Italian art critic and curator

Maurizio Bortolotti (born Brescia, 7 July 1961) is an art critic, curator and researcher based between Milan, Italy and Shanghai, China.

He was director of Research and Public Program of Shanghai Project at Shanghai Himalayas Museum in Shanghai (2015-2016). He was Curator of the Zuecca Project Space International Program in Venice (2011–2014). He curated exhibitions in many countries, focusing on the interaction between art and social processes in the background of globalisation, investigating especially the interdisciplinary connection between art and architecture inside the urban space and its social relations. He worked as curator and advisor for several international biennials, and in 2010 served as Art Commissioner for the First International Art Fair Art Gwangju made by the Gwangju Biennale. He was a professor and a member of the scientific committee of the Media school at NABA (2007-2013) in Milan. He was visiting professor at University of Urbino (2003-2005). He was a regular contributor to the art and architecture magazine Domus (1991-2011).

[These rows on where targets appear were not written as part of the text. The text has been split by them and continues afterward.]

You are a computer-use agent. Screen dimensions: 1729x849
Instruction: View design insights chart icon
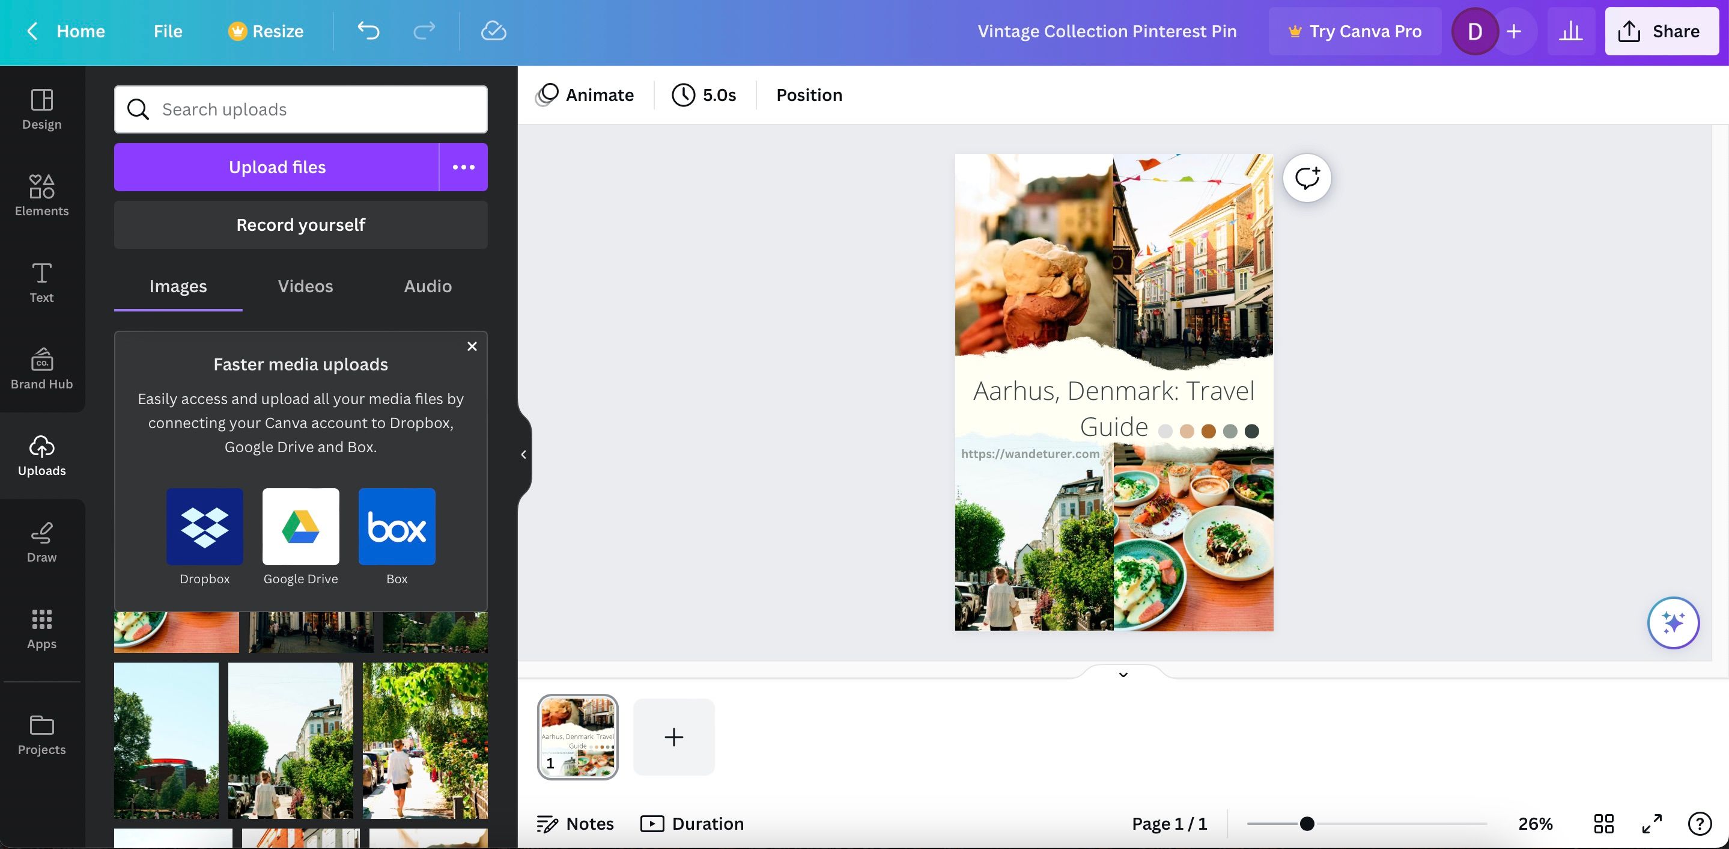coord(1571,31)
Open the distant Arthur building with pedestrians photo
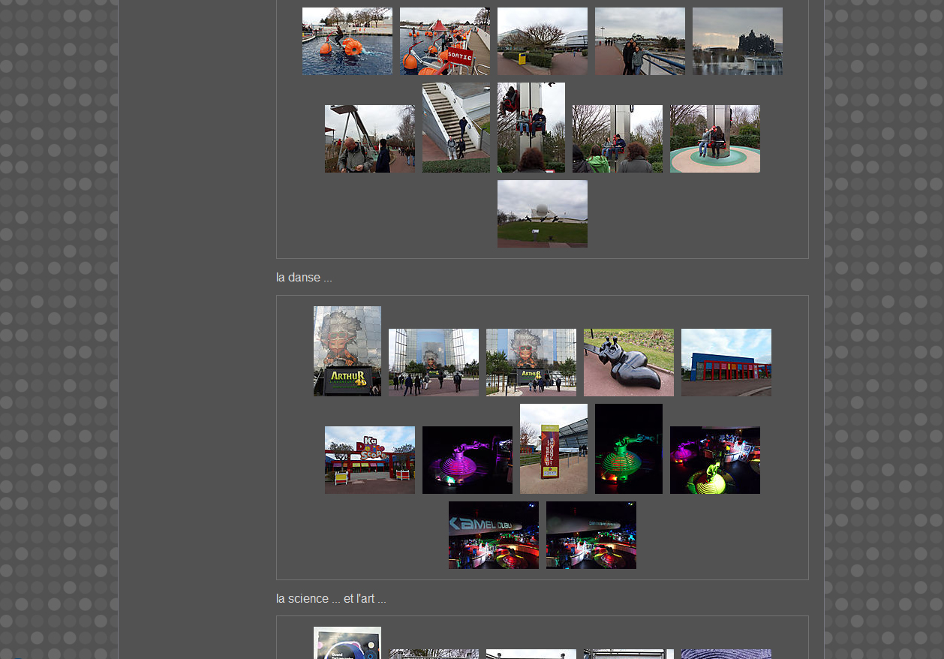The height and width of the screenshot is (659, 944). pos(433,362)
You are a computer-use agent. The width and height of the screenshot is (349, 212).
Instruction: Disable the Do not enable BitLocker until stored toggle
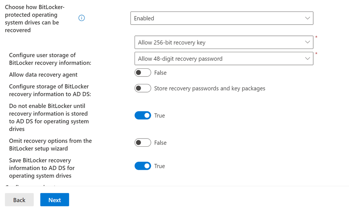coord(143,116)
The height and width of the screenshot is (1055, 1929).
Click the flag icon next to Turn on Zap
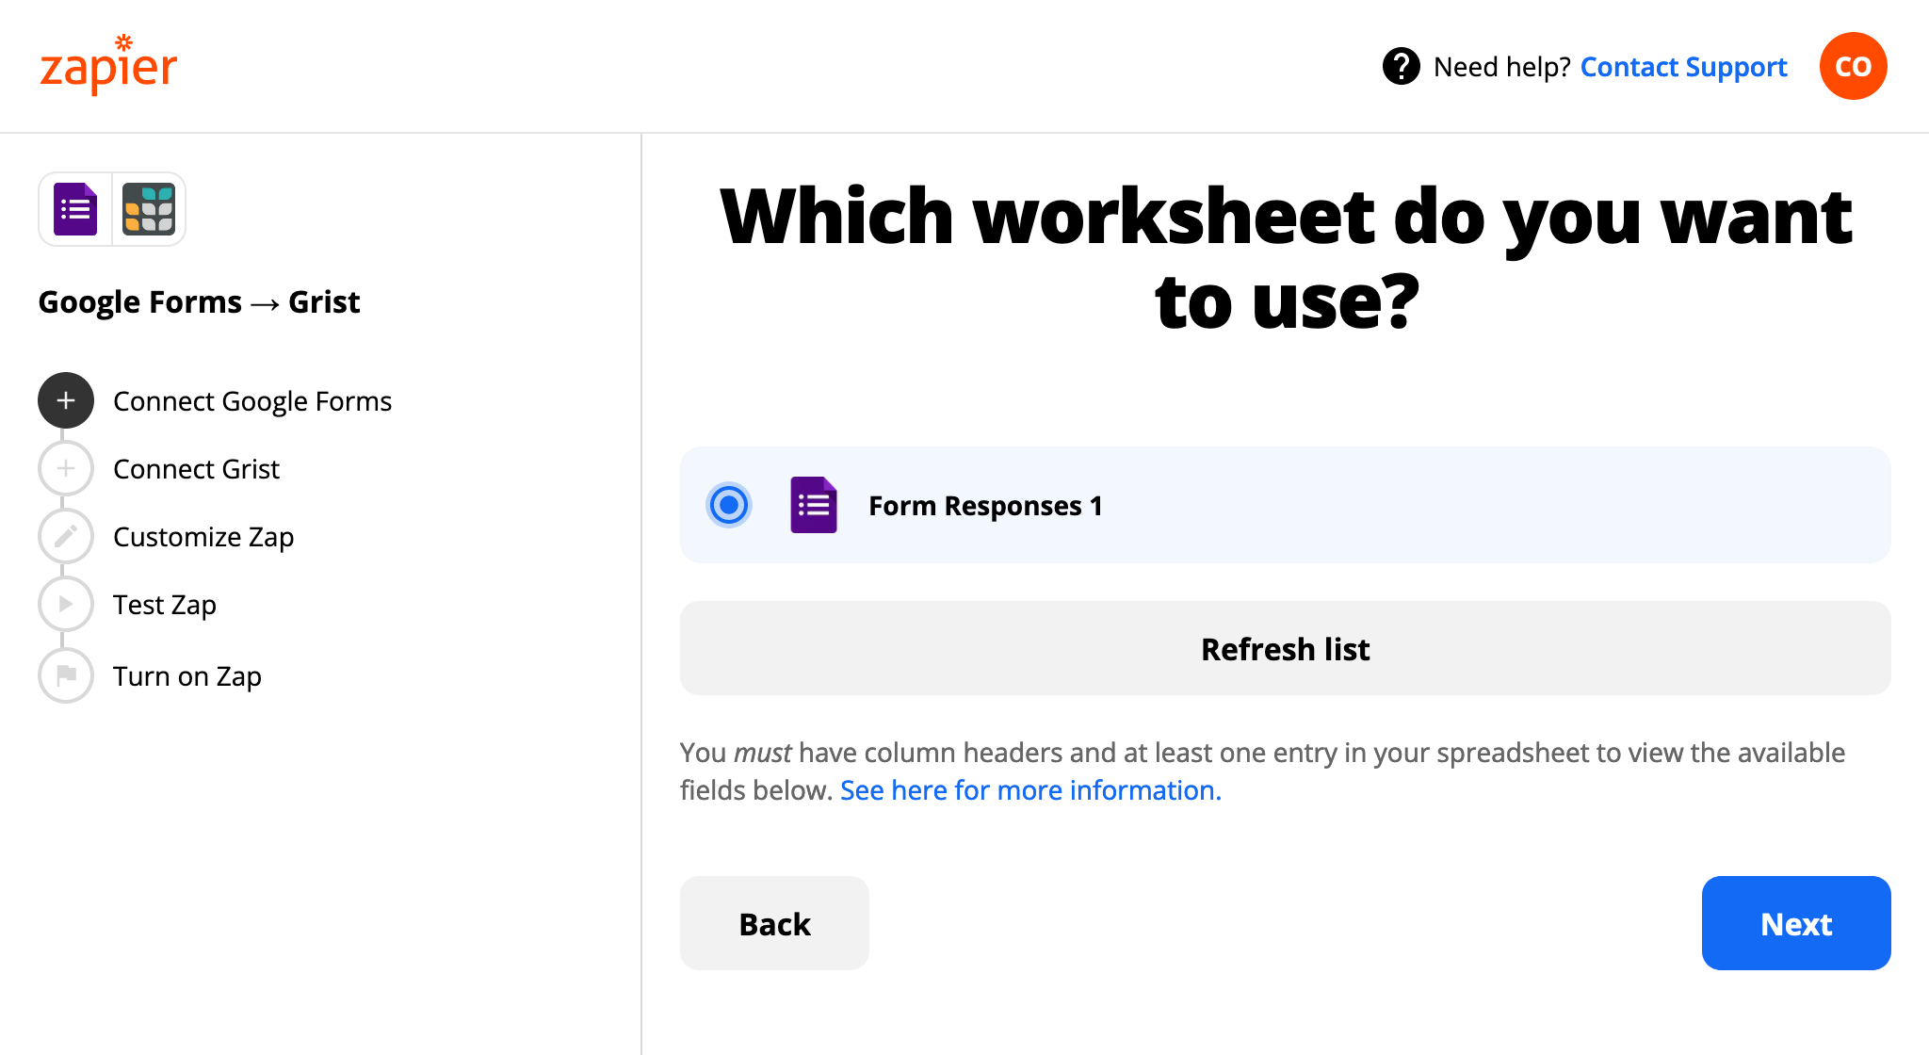65,675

He had lectures and public talks in different Art Institutions, like: Domus Academy, National Visual Arts Gallery (Malaysia), Goldsmiths College, University of Central England, University of Geneva, Gwangju Biennale, Triennale, MAXXI, Hongik University, Istanbul Biennial and many others.

==Publications==
Bortolotti has authored many publications on the works of Yona Friedman, Peter Eisenman, Rirkrit Tiravanija, Dan Graham, Tomás Saraceno, Olafur Eliasson, Ai Weiwei, amongst the others.
Amongst his publications:
- : The Critic as Curator, Milan, Silvana Editoriale (2003).
- : Unidentified Modern City, Zurich, Ringier (2011).
- : Village. One Land & Platform Paradise (with Malkit Shoshan) Bologna-New York City, DAP-Damiani (2014);
- : Ai Weiwei. Disposition, Cologne, Buchhandlung Walther König (2014).

==Curatorial Activities==
- : Modelmania. With Olafur Eliasson, Kjetil Thorsen and Yona Friedman. September 2005. Venice, Italy. Telecom Italia Future Centre.
- : The Utopian Display. 2003-2006. Milan, Italy.
- : Yona Friedman. A project for MART. October 2006. Rovereto, Italy. MART.
- : Platform Paradise. 2008. Ein Hawd, Israel. Foundation for Achieving Seamless Territory (FAST).
- : Dan Graham: Models & Videos. 2010. Birmingham, United Kingdom. Eastside Projects.
- : Rirkrit Tiravanija. Rirkrit Tiravanija untitled (a study for Karl’s perfect day) or (the incomparable Karl Holmqvist). 2012. Venice, Italy. Zuecca Project Space.
- : Jose Maria Cano, Addio Capitalismo! 2013. Naples, Italy. PAN.
- : Ai Weiwei Disposition. 2013. Venice, Italy. Zuecca Project Space.
- : Peter Eisenman, Alper Aitac, Yenikapi Project, 2014. Venice, Italy. Zuecca Project Space.